[Data items]

========================

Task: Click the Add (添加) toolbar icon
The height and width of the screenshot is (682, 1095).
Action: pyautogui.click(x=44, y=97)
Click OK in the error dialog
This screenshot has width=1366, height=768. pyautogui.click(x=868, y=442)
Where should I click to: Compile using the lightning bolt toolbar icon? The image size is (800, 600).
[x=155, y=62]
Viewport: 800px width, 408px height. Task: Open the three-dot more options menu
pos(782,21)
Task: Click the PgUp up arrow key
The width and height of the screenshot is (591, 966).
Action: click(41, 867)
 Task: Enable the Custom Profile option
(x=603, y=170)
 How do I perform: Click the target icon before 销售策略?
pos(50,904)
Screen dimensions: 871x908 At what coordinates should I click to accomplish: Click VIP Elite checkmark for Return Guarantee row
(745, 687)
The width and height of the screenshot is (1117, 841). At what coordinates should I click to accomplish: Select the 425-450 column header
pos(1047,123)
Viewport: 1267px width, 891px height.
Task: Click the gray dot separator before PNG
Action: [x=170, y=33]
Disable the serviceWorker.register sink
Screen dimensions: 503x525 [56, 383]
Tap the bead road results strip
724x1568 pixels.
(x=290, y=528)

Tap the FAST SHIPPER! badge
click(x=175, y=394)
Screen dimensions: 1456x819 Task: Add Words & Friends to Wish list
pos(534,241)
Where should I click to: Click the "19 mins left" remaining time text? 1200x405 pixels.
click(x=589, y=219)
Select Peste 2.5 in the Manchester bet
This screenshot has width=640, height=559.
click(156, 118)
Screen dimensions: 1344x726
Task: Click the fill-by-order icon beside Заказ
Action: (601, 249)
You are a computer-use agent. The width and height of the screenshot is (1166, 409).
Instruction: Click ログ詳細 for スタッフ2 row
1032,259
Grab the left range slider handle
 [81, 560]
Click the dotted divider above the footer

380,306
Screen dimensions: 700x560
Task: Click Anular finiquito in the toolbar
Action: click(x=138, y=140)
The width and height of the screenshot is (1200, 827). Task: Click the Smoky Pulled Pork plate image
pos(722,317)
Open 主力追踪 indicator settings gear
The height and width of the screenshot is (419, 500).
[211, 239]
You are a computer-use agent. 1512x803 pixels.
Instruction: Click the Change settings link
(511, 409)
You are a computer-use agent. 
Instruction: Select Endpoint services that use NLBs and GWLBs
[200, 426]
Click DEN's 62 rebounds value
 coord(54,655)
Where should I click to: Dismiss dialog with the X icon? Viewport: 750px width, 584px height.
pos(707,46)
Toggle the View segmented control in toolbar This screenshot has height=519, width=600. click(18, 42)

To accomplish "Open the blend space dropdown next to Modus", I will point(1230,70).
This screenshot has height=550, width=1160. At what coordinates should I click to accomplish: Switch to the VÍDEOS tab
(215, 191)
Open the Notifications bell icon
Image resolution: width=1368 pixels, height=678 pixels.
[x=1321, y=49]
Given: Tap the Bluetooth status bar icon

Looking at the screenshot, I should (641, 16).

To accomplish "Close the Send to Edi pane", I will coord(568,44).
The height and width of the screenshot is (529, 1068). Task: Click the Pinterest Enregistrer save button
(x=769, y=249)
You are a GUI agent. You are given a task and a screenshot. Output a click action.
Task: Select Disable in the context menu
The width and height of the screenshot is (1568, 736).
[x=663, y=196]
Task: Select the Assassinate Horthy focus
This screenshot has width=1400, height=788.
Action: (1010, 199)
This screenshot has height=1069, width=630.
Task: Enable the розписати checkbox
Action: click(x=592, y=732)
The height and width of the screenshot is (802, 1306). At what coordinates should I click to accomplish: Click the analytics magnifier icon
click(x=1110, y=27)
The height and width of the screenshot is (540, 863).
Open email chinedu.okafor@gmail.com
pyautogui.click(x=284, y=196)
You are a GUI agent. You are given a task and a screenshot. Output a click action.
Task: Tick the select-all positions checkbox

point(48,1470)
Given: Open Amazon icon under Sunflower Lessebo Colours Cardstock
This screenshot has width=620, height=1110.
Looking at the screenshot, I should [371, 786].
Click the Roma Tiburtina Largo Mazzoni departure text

========================

**DESCRIPTION OF THE TASK:**
Every line above has to be restated word for word.

**RESPONSE TO THIS EXERCISE:**
Task: Click the Add (添加) toolbar icon
The height and width of the screenshot is (682, 1095).
Action: pyautogui.click(x=44, y=97)
Click OK in the error dialog
This screenshot has width=1366, height=768. pyautogui.click(x=868, y=442)
Where should I click to: Compile using the lightning bolt toolbar icon? The image size is (800, 600).
[x=155, y=62]
Viewport: 800px width, 408px height. Task: Open the three-dot more options menu
pos(782,21)
Task: Click the PgUp up arrow key
The width and height of the screenshot is (591, 966).
Action: click(41, 867)
 Task: Enable the Custom Profile option
(x=603, y=170)
 How do I perform: Click the target icon before 销售策略?
pos(50,904)
Screen dimensions: 871x908 At what coordinates should I click to accomplish: Click VIP Elite checkmark for Return Guarantee row
(745, 687)
The width and height of the screenshot is (1117, 841). At what coordinates should I click to accomplish: Select the 425-450 column header
pos(1047,123)
Viewport: 1267px width, 891px height.
Task: Click the gray dot separator before PNG
Action: [x=170, y=33]
Disable the serviceWorker.register sink
Screen dimensions: 503x525 [56, 383]
Tap the bead road results strip
724x1568 pixels.
(x=290, y=528)

Tap the FAST SHIPPER! badge
click(x=175, y=394)
Screen dimensions: 1456x819 Task: Add Words & Friends to Wish list
pos(534,241)
Where should I click to: Click the "19 mins left" remaining time text? 1200x405 pixels.
click(x=589, y=219)
Select Peste 2.5 in the Manchester bet
This screenshot has width=640, height=559.
click(156, 118)
Screen dimensions: 1344x726
Task: Click the fill-by-order icon beside Заказ
Action: (601, 249)
You are a computer-use agent. The width and height of the screenshot is (1166, 409).
Instruction: Click ログ詳細 for スタッフ2 row
1032,259
Grab the left range slider handle
 [81, 560]
Click the dotted divider above the footer

380,306
Screen dimensions: 700x560
Task: Click Anular finiquito in the toolbar
Action: click(x=138, y=140)
The width and height of the screenshot is (1200, 827). Task: Click the Smoky Pulled Pork plate image
pos(722,317)
Open 主力追踪 indicator settings gear
The height and width of the screenshot is (419, 500).
[211, 239]
You are a computer-use agent. 1512x803 pixels.
Instruction: Click the Change settings link
(511, 409)
You are a computer-use agent. 
Instruction: Select Endpoint services that use NLBs and GWLBs
[200, 426]
Click DEN's 62 rebounds value
 coord(54,655)
Where should I click to: Dismiss dialog with the X icon? Viewport: 750px width, 584px height.
pos(707,46)
Toggle the View segmented control in toolbar This screenshot has height=519, width=600. click(18, 42)

To accomplish "Open the blend space dropdown next to Modus", I will point(1230,70).
This screenshot has height=550, width=1160. At what coordinates should I click to accomplish: Switch to the VÍDEOS tab
(215, 191)
Open the Notifications bell icon
Image resolution: width=1368 pixels, height=678 pixels.
[x=1321, y=49]
Given: Tap the Bluetooth status bar icon

Looking at the screenshot, I should (641, 16).

To accomplish "Close the Send to Edi pane", I will coord(568,44).
The height and width of the screenshot is (529, 1068). Task: Click the Pinterest Enregistrer save button
(x=769, y=249)
You are a GUI agent. You are given a task and a screenshot. Output a click action.
Task: Select Disable in the context menu
The width and height of the screenshot is (1568, 736).
[x=663, y=196]
Task: Select the Assassinate Horthy focus
This screenshot has width=1400, height=788.
Action: (1010, 199)
This screenshot has height=1069, width=630.
Task: Enable the розписати checkbox
Action: click(x=592, y=732)
The height and width of the screenshot is (802, 1306). At what coordinates should I click to accomplish: Click the analytics magnifier icon
click(x=1110, y=27)
The height and width of the screenshot is (540, 863).
Open email chinedu.okafor@gmail.com
pyautogui.click(x=284, y=196)
You are a GUI agent. You are given a task and a screenshot. Output a click action.
Task: Tick the select-all positions checkbox

point(48,1470)
Given: Open Amazon icon under Sunflower Lessebo Colours Cardstock
This screenshot has width=620, height=1110.
Looking at the screenshot, I should [371, 786].
Click the Roma Tiburtina Largo Mazzoni departure text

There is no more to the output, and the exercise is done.